LogR correction, 10% overlap check #180

Closed maartenvanelst closed 4 hours ago

maartenvanelst commented 2 months ago

Hello,

I am trying to use ASCAT for a project that requires quick ploidy estimation and later for mutational signature analysis of pediatric whole genome sequencing data. I use a github install of your package, and have a local build working with seemingly correct output.

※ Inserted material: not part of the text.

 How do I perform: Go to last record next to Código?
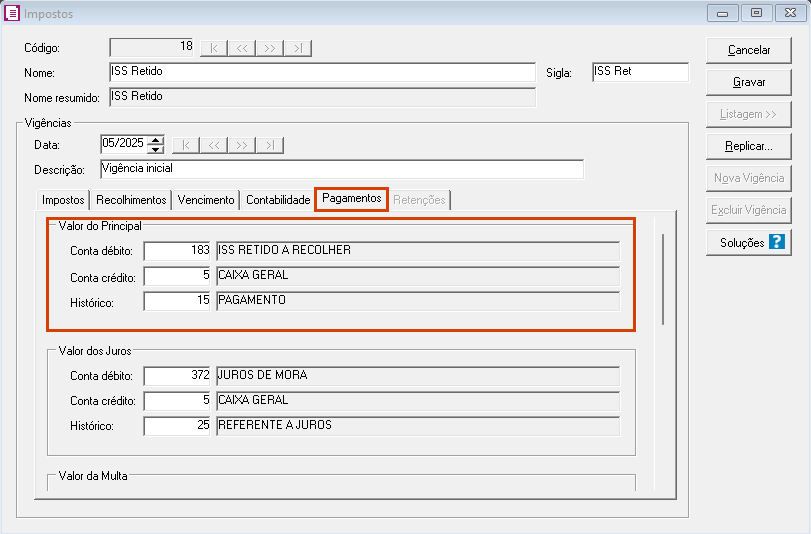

However, there is a check (see below) for LogR correction makes the program fail, and I am curious as to why this check for a 10% overlap is in place. In my data this overlap is around 8.5%. When I comment this line out in a local build the output seems accurate, but I would like to know what this error means. You will find details below, but I am mostly interested in the purpose of this check.

Thank you in advance! :)

Best, Maarten

The LogR correction check in question, happening here

Error in ascat.correctLogR(ascat.bc, GCcontentfile = "G1000/GC_G1000_hg38.txt",  :
  length(ovl) > nrow(ASCATobj$Tumor_LogR)/10 is not TRUE

R script calling ASCAT

tumor_bam_path = args[1]
normal_bam_path = args[2]
tumor_label = args[3]
normal_label = args[4] 
sex = args[5] # 'XX' or 'XY'

# Chromosome names
if(sex == 'XX'){chrom_names = c(1:22, "X")}
if(sex == 'XY'){chrom_names = c(1:22, "X", "Y")}

# ASCAT loading
library(devtools)
# devtools::install("USER/software/ascat/ASCAT")
library(ASCAT)

# Intermediate files:
tumor_logR = paste("output/", tumor_label, "_LogR.txt", sep = "")
tumor_BAF = paste("output/", tumor_label, "_BAF.txt", sep = "")
normal_logR = paste("output/", normal_label, "_logR.txt", sep = "")
normal_BAF = paste("output/", normal_label, "_BAF.txt", sep = "")

# ASCAT running
genomeVersion = 'hg38'
ascat.prepareHTS(
  tumourseqfile = tumor_bam_path,
  normalseqfile = normal_bam_path,
  tumourname = tumor_label,
  normalname = normal_label,
  allelecounter_exe = "USER/software/miniconda3/envs/ascat/bin/alleleCounter",
  alleles.prefix = "USER/allelecounter/G1000/G1000_alleles_hg38_chr",
  loci.prefix = "USER/allelecounter/G1000/G1000_loci_hg38_chr",
  skip_allele_counting_normal = T,
  skip_allele_counting_tumour = T,
  gender = sex,
  genomeVersion = genomeVersion,
  nthreads = 10,
  tumourLogR_file = tumor_logR,
  tumourBAF_file = tumor_BAF,
  normalLogR_file = normal_logR,
  normalBAF_file = normal_BAF,
  chrom_names = chrom_names
  )
ascat.bc = ascat.loadData(
  Tumor_LogR_file = tumor_logR, 
  Tumor_BAF_file = tumor_BAF, 
  Germline_LogR_file = normal_logR, 
  Germline_BAF_file = normal_BAF, 
  gender = sex, 
  genomeVersion = genomeVersion
  )
ascat.plotRawData(ascat.bc, img.prefix = "Before_correction_")
ascat.bc = ascat.correctLogR(
  ascat.bc, 
  GCcontentfile = "USER/allelecounter/G1000/GC_G1000_hg38.txt", 
  replictimingfile = "USER/allelecounter/G1000/RT_G1000_hg38.txt"
  )
ascat.plotRawData(ascat.bc, img.prefix = "After_correction_")
ascat.bc = ascat.aspcf(ascat.bc)
ascat.plotSegmentedData(ascat.bc)
ascat.output = ascat.runAscat(ascat.bc, gamma=1, write_segments = T)
QC = ascat.metrics(ascat.bc,ascat.output)
save(ascat.bc, ascat.output, QC, file = 'ASCAT_objects.Rdata')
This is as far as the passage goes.